**** Texte présenté ****
Lymphome hodgkinien et atteintes osseuses de mauvais pronostic
Avec environ 2 000 nouveaux cas en France chaque année, le LH est un cancer relativement rare. Il se développe selon deux pics de fréquence, chez les adolescents et les jeunes adultes entre 15 et 35 ans, ou les sujets âgés de plus de 70 ans.
Le LH se caractérise par la prolifération de cellules anormales développées à partir d'un lymphocyte B, identifiées comme des cellules de Reed Sternberg.
La maladie se manifeste le plus souvent par l'apparition d'adénopathies cervicales indolores de siège cervical ou sus-claviculaire. Elle peut également être découverte par des adénopathies médiastinales mises en évidence sur un cliché thoracique réalisé de manière fortuite ou par la présence de signes généraux, tels que la fièvre, un amaigrissement, des sueurs nocturnes et plus rarement un prurit. Un signe clinique révélateur est l'apparition de douleurs à l'ingestion d'alcool.
**** Données extraites ****
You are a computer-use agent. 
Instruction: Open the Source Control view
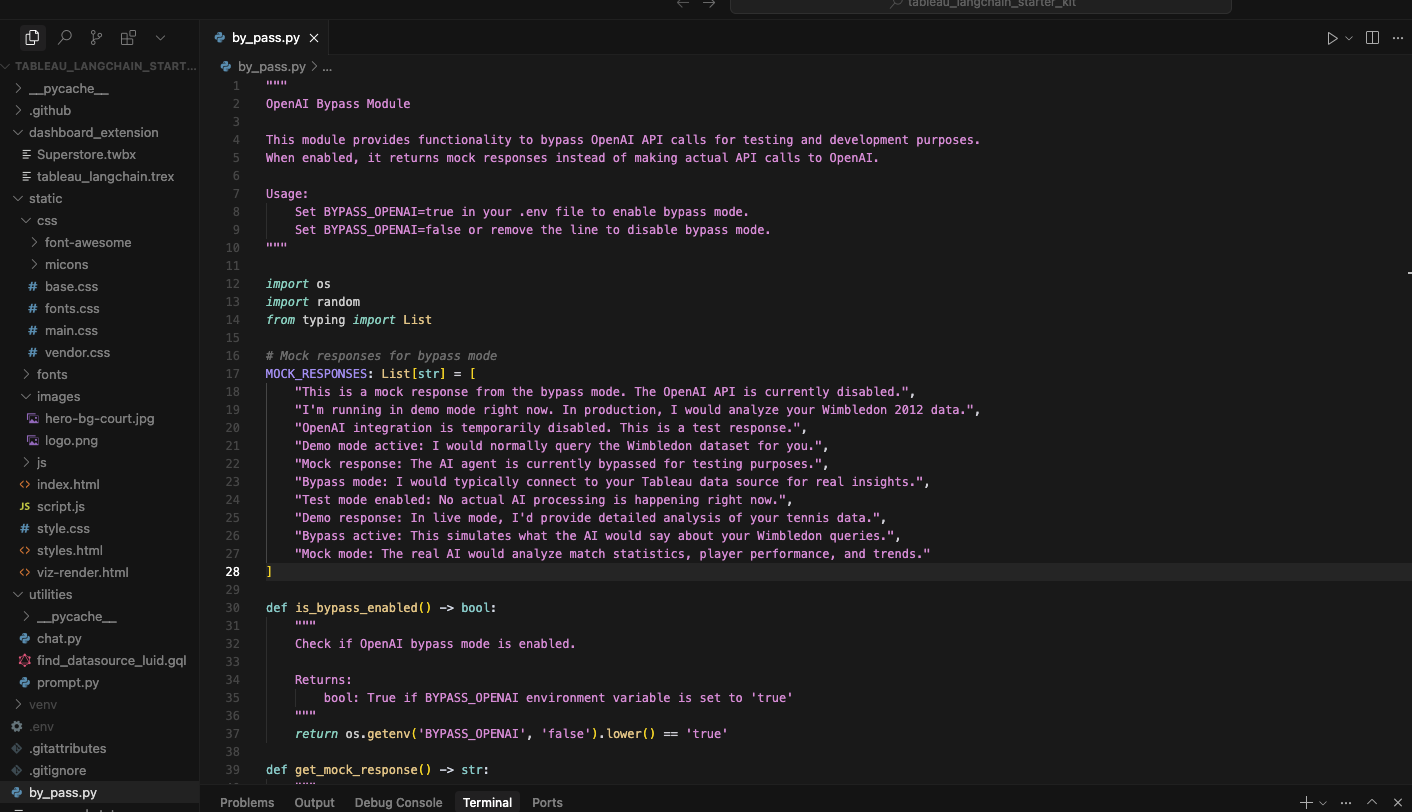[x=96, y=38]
****
**** Données extraites ****
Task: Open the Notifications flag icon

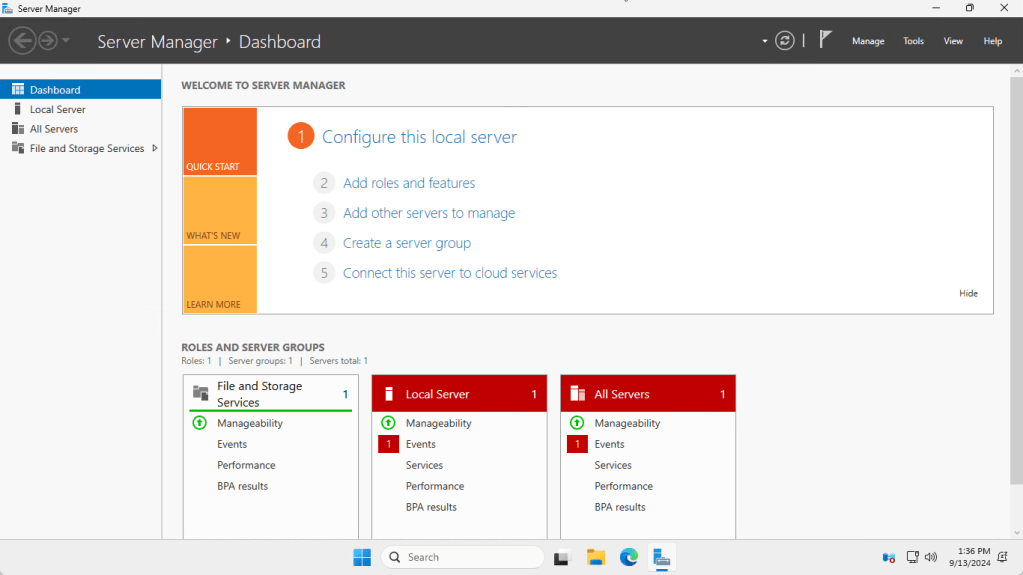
****
**** Données extraites ****
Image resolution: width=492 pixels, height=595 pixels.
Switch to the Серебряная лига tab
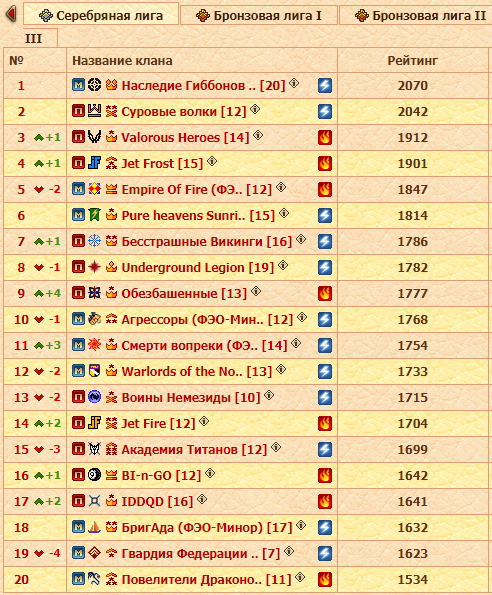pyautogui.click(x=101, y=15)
****
> **Consigne**: D'après le texte sur le lymphome hodgkinien, à partir de quel type de cellule se développent les cellules anormales qui caractérisent cette maladie ?

> **Votre réponse**: À partir d'un lymphocyte B.